Triacylglycerol (TAG) content of liver and gastrocnemius muscle of iPLA₂γ-KO and WT mice fed SC or WD. Gastrocnemius muscle and liver specimens were obtained as in Figs. 12 and 14, respectively, from WT and iPLA₂γ-KO male (A) and female (B) mice age 6 mo fed SC (light bars) or WD (dark bars) as in Fig. 1, and TAG content of lipid extracts was measured enzymatically as described in experimental procedures and elsewhere (25, 53, 55) and expressed as μg TAG/mg tissue protein.
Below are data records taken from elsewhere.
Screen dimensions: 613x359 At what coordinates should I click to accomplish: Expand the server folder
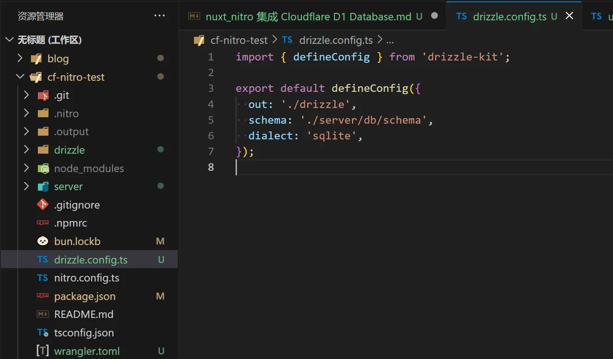click(26, 186)
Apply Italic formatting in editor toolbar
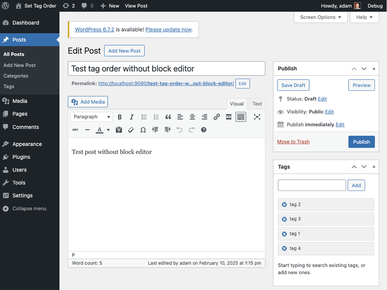The width and height of the screenshot is (387, 290). (x=132, y=117)
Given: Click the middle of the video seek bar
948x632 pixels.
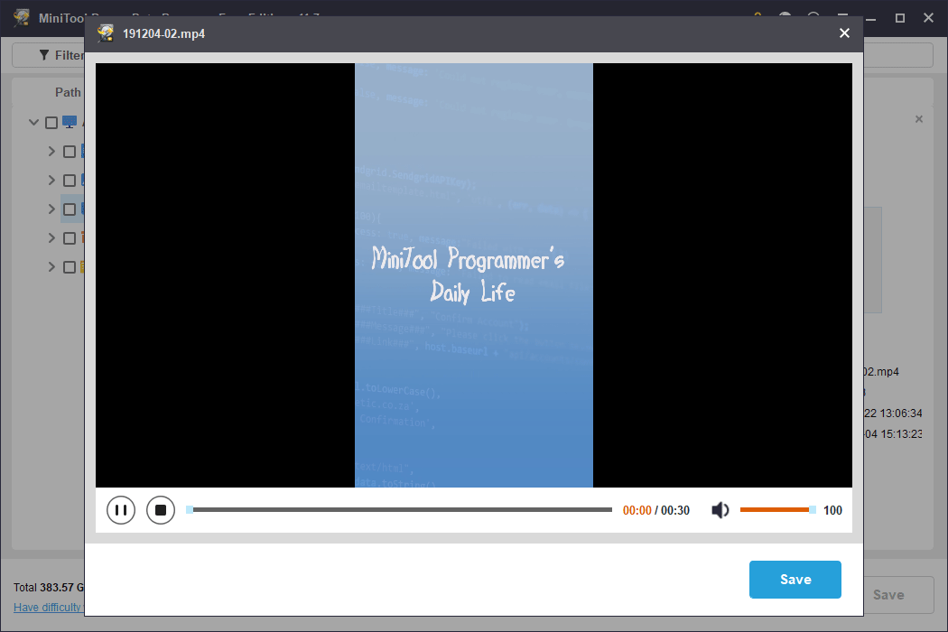Looking at the screenshot, I should tap(399, 510).
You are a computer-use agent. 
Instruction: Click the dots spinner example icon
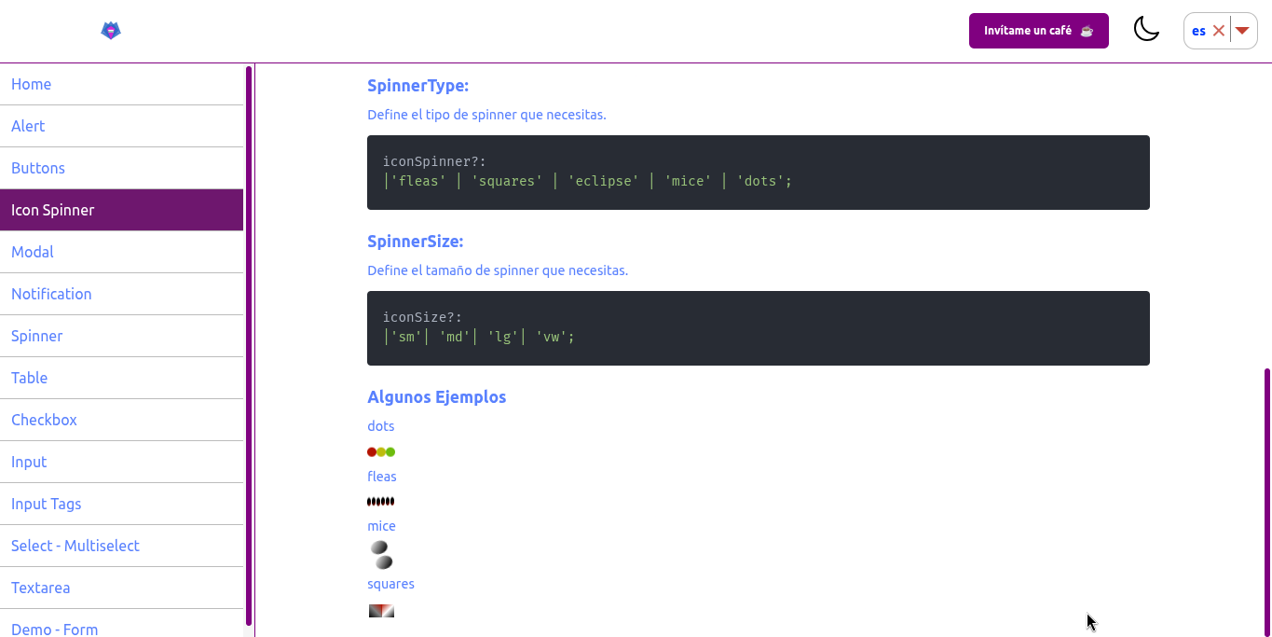(381, 452)
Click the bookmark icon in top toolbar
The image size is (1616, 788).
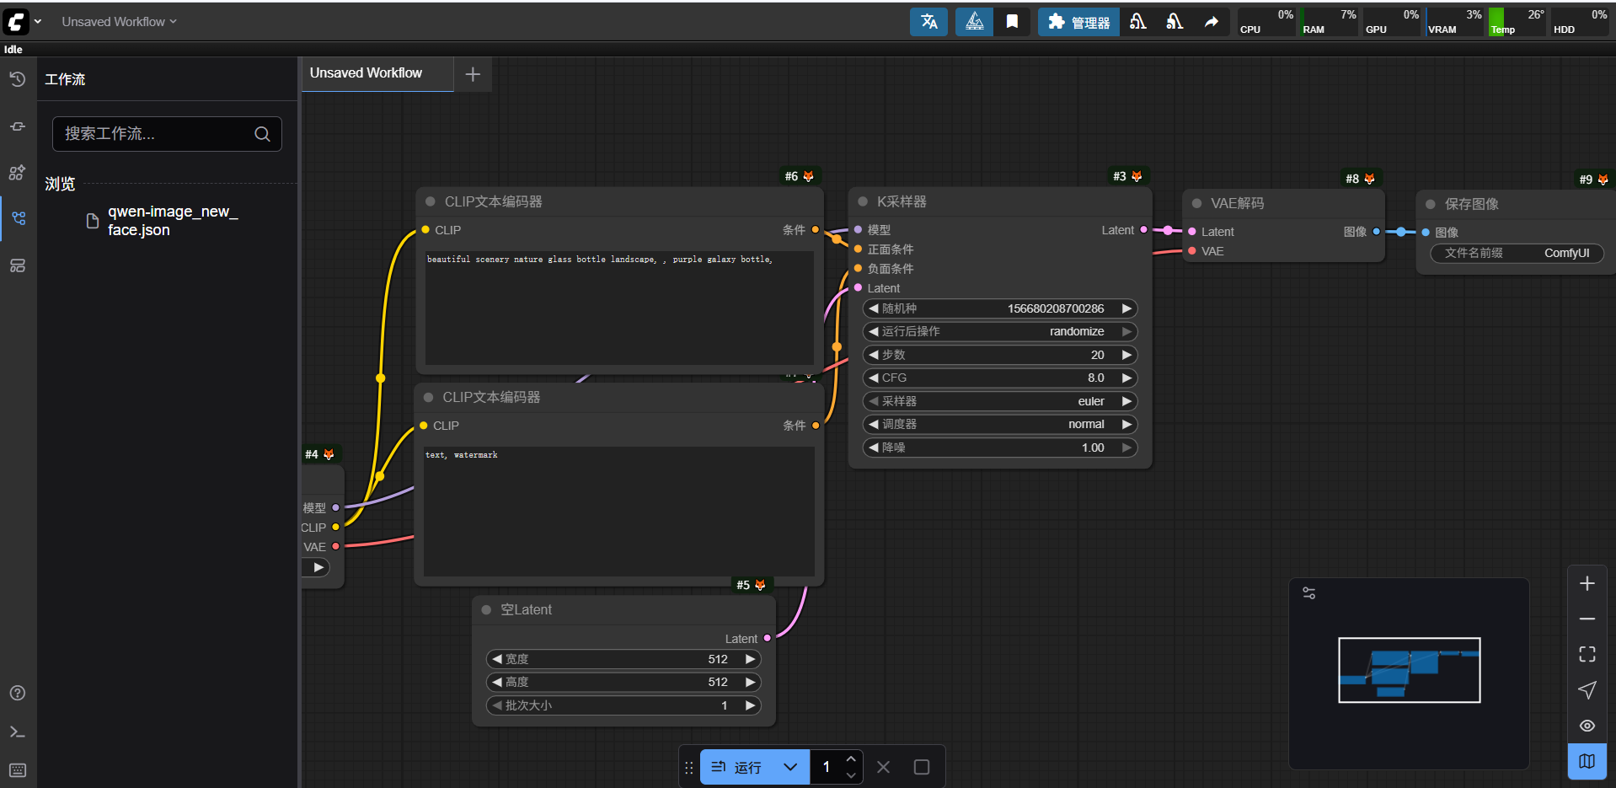click(x=1012, y=22)
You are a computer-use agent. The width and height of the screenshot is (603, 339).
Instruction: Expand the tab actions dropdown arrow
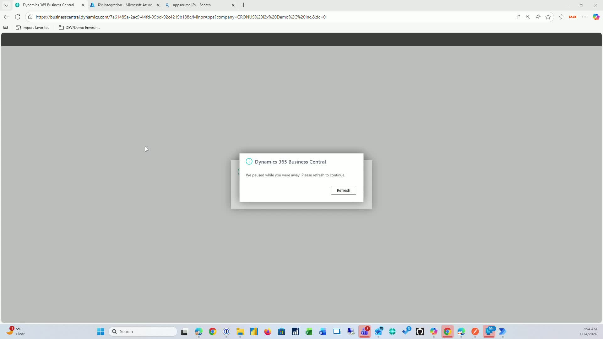pos(6,5)
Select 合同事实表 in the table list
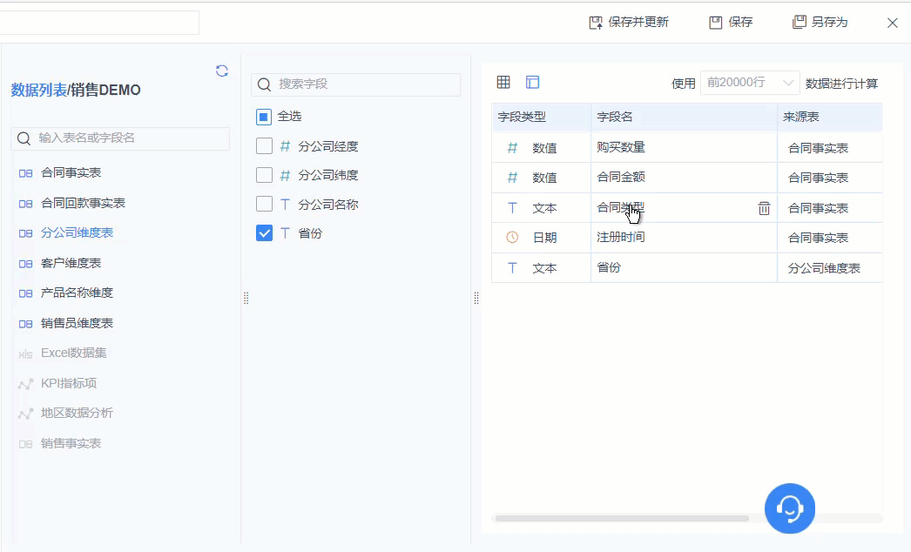 pos(71,173)
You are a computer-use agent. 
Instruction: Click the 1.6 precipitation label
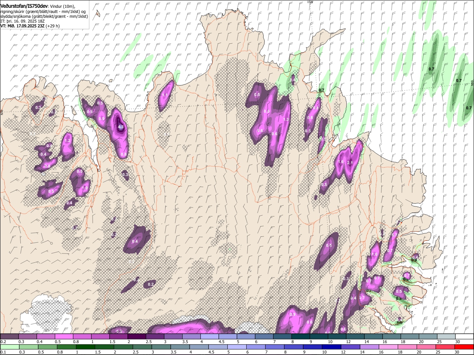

Mean values ± SE are indicated (n = 15). *Significantly (P < 0.05) higher value in genotype comparisons; x, significantly higher value in diet comparisons.

Fig. 20.

ESI-MS display of TAG molecular species in liver from iPLA₂γ-KO and WT mice fed SC or WD. Liver specimens were obtained as in Figs. 14 from WT (A and B) and iPLA₂γ-KO (C and D) male mice age 6 mo fed SC (A and C) or WD (B and D) as in Fig. 1, and lipid extracts were prepared as in Fig. 19 and analyzed by positive ion ESI-MS in infusion solution containing LiCl to visualize TAG [M+Li]⁺ ions as described in experimental procedures and elsewhere (33).